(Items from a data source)
******

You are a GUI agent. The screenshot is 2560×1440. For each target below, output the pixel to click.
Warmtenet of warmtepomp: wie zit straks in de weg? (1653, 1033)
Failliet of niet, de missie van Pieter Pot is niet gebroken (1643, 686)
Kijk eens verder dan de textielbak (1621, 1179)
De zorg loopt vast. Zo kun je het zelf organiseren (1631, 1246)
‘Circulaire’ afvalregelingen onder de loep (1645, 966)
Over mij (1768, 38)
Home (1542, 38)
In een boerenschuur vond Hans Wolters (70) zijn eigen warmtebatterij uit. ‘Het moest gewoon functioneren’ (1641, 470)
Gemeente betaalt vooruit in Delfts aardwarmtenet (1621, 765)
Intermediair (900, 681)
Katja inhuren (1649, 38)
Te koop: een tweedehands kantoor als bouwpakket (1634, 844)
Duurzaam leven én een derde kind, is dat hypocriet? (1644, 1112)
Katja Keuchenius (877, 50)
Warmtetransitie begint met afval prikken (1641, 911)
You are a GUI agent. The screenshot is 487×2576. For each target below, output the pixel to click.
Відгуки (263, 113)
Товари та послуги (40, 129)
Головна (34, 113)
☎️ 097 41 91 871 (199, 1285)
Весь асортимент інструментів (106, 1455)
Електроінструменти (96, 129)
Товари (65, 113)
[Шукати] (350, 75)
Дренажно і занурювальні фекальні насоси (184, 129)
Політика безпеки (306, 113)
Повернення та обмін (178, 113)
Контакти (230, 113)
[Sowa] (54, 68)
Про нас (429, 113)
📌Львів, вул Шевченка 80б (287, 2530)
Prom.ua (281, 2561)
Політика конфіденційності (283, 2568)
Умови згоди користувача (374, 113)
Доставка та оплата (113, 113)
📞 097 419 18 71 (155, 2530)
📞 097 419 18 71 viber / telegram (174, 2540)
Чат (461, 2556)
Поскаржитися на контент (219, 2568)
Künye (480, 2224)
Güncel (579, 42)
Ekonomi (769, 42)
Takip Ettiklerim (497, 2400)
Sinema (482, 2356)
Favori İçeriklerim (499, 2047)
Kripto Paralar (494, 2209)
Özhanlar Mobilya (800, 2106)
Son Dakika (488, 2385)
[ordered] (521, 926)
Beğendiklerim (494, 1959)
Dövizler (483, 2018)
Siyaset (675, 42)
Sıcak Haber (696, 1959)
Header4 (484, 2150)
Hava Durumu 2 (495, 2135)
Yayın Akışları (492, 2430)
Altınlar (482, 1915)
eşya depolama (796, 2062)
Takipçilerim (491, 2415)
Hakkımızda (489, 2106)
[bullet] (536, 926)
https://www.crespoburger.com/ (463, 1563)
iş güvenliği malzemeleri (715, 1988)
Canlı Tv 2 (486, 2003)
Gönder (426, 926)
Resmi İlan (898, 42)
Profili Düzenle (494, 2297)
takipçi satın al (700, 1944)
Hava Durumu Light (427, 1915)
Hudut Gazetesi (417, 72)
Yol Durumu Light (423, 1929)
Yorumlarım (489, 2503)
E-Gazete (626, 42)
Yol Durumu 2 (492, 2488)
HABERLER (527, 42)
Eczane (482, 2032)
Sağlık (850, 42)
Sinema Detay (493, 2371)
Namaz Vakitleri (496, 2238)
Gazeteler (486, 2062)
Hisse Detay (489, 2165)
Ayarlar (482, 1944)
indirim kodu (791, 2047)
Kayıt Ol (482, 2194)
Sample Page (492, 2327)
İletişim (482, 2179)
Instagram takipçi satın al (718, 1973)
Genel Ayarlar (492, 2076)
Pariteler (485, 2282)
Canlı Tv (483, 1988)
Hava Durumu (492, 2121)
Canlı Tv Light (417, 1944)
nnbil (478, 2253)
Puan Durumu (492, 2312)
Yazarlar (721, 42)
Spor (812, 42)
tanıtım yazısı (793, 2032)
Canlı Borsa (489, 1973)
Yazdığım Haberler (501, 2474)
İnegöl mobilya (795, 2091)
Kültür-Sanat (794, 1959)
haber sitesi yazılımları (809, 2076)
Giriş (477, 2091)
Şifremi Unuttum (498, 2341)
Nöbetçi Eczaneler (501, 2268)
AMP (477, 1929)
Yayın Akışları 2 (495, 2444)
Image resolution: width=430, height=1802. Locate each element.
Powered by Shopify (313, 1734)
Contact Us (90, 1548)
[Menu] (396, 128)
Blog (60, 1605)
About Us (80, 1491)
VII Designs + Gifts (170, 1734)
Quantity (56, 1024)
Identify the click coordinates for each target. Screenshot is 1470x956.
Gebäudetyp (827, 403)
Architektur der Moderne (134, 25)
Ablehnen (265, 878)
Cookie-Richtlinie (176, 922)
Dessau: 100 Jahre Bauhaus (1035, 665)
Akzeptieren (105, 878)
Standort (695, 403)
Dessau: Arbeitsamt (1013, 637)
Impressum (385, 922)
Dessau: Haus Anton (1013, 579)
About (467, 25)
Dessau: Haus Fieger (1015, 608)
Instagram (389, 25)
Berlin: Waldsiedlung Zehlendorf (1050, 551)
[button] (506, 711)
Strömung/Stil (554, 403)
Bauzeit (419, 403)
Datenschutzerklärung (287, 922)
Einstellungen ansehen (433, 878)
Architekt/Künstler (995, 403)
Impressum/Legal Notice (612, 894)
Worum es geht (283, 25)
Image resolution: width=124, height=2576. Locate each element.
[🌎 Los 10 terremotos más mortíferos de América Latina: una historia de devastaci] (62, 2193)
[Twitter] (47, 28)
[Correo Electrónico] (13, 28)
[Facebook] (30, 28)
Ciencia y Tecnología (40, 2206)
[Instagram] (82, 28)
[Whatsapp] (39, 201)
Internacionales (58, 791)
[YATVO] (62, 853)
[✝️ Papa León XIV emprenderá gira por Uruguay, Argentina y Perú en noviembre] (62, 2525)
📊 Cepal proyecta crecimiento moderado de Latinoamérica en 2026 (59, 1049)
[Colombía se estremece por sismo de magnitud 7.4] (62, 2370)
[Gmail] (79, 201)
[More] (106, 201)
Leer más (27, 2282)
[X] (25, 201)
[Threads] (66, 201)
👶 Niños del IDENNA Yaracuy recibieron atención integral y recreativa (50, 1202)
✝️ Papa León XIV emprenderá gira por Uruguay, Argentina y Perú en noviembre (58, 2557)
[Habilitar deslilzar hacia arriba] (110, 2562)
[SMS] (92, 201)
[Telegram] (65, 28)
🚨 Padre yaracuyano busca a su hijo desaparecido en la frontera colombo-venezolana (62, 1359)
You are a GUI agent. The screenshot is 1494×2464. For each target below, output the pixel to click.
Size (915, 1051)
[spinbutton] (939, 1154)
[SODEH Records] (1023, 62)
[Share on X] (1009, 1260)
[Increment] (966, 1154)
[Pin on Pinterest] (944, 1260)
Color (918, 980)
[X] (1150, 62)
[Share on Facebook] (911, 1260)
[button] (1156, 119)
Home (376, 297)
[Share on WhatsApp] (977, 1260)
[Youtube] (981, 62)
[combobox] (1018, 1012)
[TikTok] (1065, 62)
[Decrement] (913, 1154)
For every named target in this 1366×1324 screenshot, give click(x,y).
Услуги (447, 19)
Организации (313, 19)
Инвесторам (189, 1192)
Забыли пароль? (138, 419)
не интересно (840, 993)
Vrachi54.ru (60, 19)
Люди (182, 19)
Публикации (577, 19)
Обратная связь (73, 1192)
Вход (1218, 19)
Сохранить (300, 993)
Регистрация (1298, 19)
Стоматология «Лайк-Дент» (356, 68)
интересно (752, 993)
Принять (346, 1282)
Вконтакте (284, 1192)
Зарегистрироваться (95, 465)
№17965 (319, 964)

******

Work request
The records above are to be output in full and without error.

Output of the exercise
You are a GUI agent. The screenshot is 2560×1440. For each target below, output the pixel to click.
Warmtenet of warmtepomp: wie zit straks in de weg? (1653, 1033)
Failliet of niet, de missie van Pieter Pot is niet gebroken (1643, 686)
Kijk eens verder dan de textielbak (1621, 1179)
De zorg loopt vast. Zo kun je het zelf organiseren (1631, 1246)
‘Circulaire’ afvalregelingen onder de loep (1645, 966)
Over mij (1768, 38)
Home (1542, 38)
In een boerenschuur vond Hans Wolters (70) zijn eigen warmtebatterij uit. ‘Het moest gewoon functioneren’ (1641, 470)
Gemeente betaalt vooruit in Delfts aardwarmtenet (1621, 765)
Intermediair (900, 681)
Katja inhuren (1649, 38)
Te koop: een tweedehands kantoor als bouwpakket (1634, 844)
Duurzaam leven én een derde kind, is dat hypocriet? (1644, 1112)
Katja Keuchenius (877, 50)
Warmtetransitie begint met afval prikken (1641, 911)
You are a GUI agent. The screenshot is 487×2576. For each target below, output the pixel to click.
Відгуки (263, 113)
Товари та послуги (40, 129)
Головна (34, 113)
☎️ 097 41 91 871 (199, 1285)
Весь асортимент інструментів (106, 1455)
Електроінструменти (96, 129)
Товари (65, 113)
[Шукати] (350, 75)
Дренажно і занурювальні фекальні насоси (184, 129)
Політика безпеки (306, 113)
Повернення та обмін (178, 113)
Контакти (230, 113)
[Sowa] (54, 68)
Про нас (429, 113)
📌Львів, вул Шевченка 80б (287, 2530)
Prom.ua (281, 2561)
Політика конфіденційності (283, 2568)
Умови згоди користувача (374, 113)
Доставка та оплата (113, 113)
📞 097 419 18 71 (155, 2530)
📞 097 419 18 71 viber / telegram (174, 2540)
Чат (461, 2556)
Поскаржитися на контент (219, 2568)
Künye (480, 2224)
Güncel (579, 42)
Ekonomi (769, 42)
Takip Ettiklerim (497, 2400)
Sinema (482, 2356)
Favori İçeriklerim (499, 2047)
Kripto Paralar (494, 2209)
Özhanlar Mobilya (800, 2106)
Son Dakika (488, 2385)
[ordered] (521, 926)
Beğendiklerim (494, 1959)
Dövizler (483, 2018)
Siyaset (675, 42)
Sıcak Haber (696, 1959)
Header4 (484, 2150)
Hava Durumu 2 (495, 2135)
Yayın Akışları (492, 2430)
Altınlar (482, 1915)
eşya depolama (796, 2062)
Takipçilerim (491, 2415)
Hakkımızda (489, 2106)
[bullet] (536, 926)
https://www.crespoburger.com/ (463, 1563)
iş güvenliği malzemeleri (715, 1988)
Canlı Tv 2 (486, 2003)
Gönder (426, 926)
Resmi İlan (898, 42)
Profili Düzenle (494, 2297)
takipçi satın al (700, 1944)
Hava Durumu Light (427, 1915)
Hudut Gazetesi (417, 72)
Yol Durumu Light (423, 1929)
Yorumlarım (489, 2503)
E-Gazete (626, 42)
Yol Durumu 2 (492, 2488)
HABERLER (527, 42)
Eczane (482, 2032)
Sağlık (850, 42)
Sinema Detay (493, 2371)
Namaz Vakitleri (496, 2238)
Gazeteler (486, 2062)
Hisse Detay (489, 2165)
Ayarlar (482, 1944)
indirim kodu (791, 2047)
Kayıt Ol (482, 2194)
Sample Page (492, 2327)
İletişim (482, 2179)
Instagram takipçi satın al (718, 1973)
Genel Ayarlar (492, 2076)
Pariteler (485, 2282)
Canlı Tv (483, 1988)
Hava Durumu (492, 2121)
Canlı Tv Light (417, 1944)
nnbil (478, 2253)
Puan Durumu (492, 2312)
Yazarlar (721, 42)
Spor (812, 42)
tanıtım yazısı (793, 2032)
Canlı Borsa (489, 1973)
Yazdığım Haberler (501, 2474)
İnegöl mobilya (795, 2091)
Kültür-Sanat (794, 1959)
haber sitesi yazılımları (809, 2076)
Giriş (477, 2091)
Şifremi Unuttum (498, 2341)
Nöbetçi Eczaneler (501, 2268)
AMP (477, 1929)
Yayın Akışları 2 (495, 2444)
Image resolution: width=430, height=1802. Locate each element.
Powered by Shopify (313, 1734)
Contact Us (90, 1548)
[Menu] (396, 128)
Blog (60, 1605)
About Us (80, 1491)
VII Designs + Gifts (170, 1734)
Quantity (56, 1024)
Identify the click coordinates for each target. Screenshot is 1470x956.
Gebäudetyp (827, 403)
Architektur der Moderne (134, 25)
Ablehnen (265, 878)
Cookie-Richtlinie (176, 922)
Dessau: 100 Jahre Bauhaus (1035, 665)
Akzeptieren (105, 878)
Standort (695, 403)
Dessau: Arbeitsamt (1013, 637)
Impressum (385, 922)
Dessau: Haus Anton (1013, 579)
About (467, 25)
Dessau: Haus Fieger (1015, 608)
Instagram (389, 25)
Berlin: Waldsiedlung Zehlendorf (1050, 551)
[button] (506, 711)
Strömung/Stil (554, 403)
Bauzeit (419, 403)
Datenschutzerklärung (287, 922)
Einstellungen ansehen (433, 878)
Architekt/Künstler (995, 403)
Impressum/Legal Notice (612, 894)
Worum es geht (283, 25)
Image resolution: width=124, height=2576. Locate each element.
[🌎 Los 10 terremotos más mortíferos de América Latina: una historia de devastaci] (62, 2193)
[Twitter] (47, 28)
[Correo Electrónico] (13, 28)
[Facebook] (30, 28)
Ciencia y Tecnología (40, 2206)
[Instagram] (82, 28)
[Whatsapp] (39, 201)
Internacionales (58, 791)
[YATVO] (62, 853)
[✝️ Papa León XIV emprenderá gira por Uruguay, Argentina y Perú en noviembre] (62, 2525)
📊 Cepal proyecta crecimiento moderado de Latinoamérica en 2026 (59, 1049)
[Colombía se estremece por sismo de magnitud 7.4] (62, 2370)
[Gmail] (79, 201)
[More] (106, 201)
Leer más (27, 2282)
[X] (25, 201)
[Threads] (66, 201)
👶 Niños del IDENNA Yaracuy recibieron atención integral y recreativa (50, 1202)
✝️ Papa León XIV emprenderá gira por Uruguay, Argentina y Perú en noviembre (58, 2557)
[Habilitar deslilzar hacia arriba] (110, 2562)
[SMS] (92, 201)
[Telegram] (65, 28)
🚨 Padre yaracuyano busca a su hijo desaparecido en la frontera colombo-venezolana (62, 1359)
You are a GUI agent. The screenshot is 1494×2464. For each target below, output the pixel to click.
Size (915, 1051)
[spinbutton] (939, 1154)
[SODEH Records] (1023, 62)
[Share on X] (1009, 1260)
[Increment] (966, 1154)
[Pin on Pinterest] (944, 1260)
Color (918, 980)
[X] (1150, 62)
[Share on Facebook] (911, 1260)
[button] (1156, 119)
Home (376, 297)
[Share on WhatsApp] (977, 1260)
[Youtube] (981, 62)
[combobox] (1018, 1012)
[TikTok] (1065, 62)
[Decrement] (913, 1154)
For every named target in this 1366×1324 screenshot, give click(x,y).
Услуги (447, 19)
Организации (313, 19)
Инвесторам (189, 1192)
Забыли пароль? (138, 419)
не интересно (840, 993)
Vrachi54.ru (60, 19)
Люди (182, 19)
Публикации (577, 19)
Обратная связь (73, 1192)
Вход (1218, 19)
Сохранить (300, 993)
Регистрация (1298, 19)
Стоматология «Лайк-Дент» (356, 68)
интересно (752, 993)
Принять (346, 1282)
Вконтакте (284, 1192)
Зарегистрироваться (95, 465)
№17965 (319, 964)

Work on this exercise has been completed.